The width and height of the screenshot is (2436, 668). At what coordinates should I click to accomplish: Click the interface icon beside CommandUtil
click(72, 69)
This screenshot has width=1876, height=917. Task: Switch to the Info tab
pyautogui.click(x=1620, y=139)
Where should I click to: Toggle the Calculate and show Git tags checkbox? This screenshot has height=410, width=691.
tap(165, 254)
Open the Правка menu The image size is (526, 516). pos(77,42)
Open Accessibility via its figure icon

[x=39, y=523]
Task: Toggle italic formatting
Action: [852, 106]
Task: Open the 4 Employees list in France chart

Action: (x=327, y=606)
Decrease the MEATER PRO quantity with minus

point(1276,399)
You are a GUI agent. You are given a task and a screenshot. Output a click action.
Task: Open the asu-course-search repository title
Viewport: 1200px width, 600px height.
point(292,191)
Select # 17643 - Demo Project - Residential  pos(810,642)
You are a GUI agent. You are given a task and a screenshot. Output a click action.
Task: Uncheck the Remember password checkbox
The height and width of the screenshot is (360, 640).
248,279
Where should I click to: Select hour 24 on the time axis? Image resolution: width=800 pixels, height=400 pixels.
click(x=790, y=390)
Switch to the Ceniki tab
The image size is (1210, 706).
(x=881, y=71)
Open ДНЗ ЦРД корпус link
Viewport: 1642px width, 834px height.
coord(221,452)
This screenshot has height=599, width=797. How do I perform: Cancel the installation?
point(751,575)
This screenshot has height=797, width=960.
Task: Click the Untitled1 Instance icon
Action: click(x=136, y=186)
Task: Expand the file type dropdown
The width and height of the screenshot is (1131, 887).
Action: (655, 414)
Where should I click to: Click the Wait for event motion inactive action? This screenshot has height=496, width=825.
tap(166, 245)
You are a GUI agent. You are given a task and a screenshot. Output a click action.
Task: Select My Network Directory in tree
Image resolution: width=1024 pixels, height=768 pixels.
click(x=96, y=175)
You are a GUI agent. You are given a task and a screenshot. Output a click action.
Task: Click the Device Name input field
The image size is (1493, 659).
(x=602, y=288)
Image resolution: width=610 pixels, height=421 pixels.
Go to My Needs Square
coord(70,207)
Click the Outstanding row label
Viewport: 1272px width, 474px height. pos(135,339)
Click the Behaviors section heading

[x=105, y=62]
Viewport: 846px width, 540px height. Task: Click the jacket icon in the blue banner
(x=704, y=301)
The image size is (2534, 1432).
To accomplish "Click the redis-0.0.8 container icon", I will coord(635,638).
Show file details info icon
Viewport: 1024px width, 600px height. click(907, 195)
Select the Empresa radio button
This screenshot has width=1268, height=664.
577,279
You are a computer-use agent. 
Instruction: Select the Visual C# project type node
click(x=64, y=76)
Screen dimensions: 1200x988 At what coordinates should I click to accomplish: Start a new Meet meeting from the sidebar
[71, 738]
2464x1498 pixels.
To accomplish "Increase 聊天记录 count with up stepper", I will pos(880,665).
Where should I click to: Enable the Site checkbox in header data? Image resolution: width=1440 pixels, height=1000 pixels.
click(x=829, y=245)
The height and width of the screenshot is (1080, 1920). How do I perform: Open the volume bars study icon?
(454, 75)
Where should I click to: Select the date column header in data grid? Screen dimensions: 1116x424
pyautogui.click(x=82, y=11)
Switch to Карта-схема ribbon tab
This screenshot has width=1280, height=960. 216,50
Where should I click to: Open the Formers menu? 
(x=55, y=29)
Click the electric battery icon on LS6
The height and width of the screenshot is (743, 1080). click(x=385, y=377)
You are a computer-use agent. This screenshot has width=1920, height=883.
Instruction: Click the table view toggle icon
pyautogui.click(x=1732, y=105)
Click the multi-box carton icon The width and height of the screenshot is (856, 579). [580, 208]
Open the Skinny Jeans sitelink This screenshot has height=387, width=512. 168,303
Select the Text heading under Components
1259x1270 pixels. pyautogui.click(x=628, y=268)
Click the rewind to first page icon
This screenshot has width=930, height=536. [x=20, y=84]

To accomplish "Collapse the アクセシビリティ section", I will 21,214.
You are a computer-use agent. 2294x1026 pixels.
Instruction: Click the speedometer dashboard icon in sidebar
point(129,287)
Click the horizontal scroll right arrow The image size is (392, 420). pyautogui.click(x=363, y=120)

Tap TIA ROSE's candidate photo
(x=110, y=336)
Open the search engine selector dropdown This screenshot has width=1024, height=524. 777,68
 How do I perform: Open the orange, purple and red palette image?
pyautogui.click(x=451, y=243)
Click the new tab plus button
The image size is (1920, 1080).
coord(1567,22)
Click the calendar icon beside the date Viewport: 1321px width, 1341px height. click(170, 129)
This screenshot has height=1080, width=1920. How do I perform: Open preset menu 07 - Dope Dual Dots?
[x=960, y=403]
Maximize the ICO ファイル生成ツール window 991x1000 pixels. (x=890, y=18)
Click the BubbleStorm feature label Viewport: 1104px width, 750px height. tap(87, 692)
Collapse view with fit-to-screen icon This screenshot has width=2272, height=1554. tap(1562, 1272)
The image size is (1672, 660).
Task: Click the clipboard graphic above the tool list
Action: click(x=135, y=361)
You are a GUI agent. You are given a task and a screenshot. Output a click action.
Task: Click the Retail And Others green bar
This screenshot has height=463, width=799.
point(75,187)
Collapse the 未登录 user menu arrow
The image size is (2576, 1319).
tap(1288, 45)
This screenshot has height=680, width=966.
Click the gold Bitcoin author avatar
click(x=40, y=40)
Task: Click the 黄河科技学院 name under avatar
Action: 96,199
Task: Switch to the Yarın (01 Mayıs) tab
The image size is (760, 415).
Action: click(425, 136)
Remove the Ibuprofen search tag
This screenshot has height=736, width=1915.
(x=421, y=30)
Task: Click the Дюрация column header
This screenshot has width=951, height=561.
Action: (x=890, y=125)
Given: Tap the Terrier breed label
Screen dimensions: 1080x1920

## Short task
Copy the entries word for word, from the line containing "Click the rewind to first page icon" down to the line containing "point(129,287)".

## Expected output
Click the rewind to first page icon
This screenshot has width=930, height=536. [x=20, y=84]

To accomplish "Collapse the アクセシビリティ section", I will 21,214.
You are a computer-use agent. 2294x1026 pixels.
Instruction: Click the speedometer dashboard icon in sidebar
point(129,287)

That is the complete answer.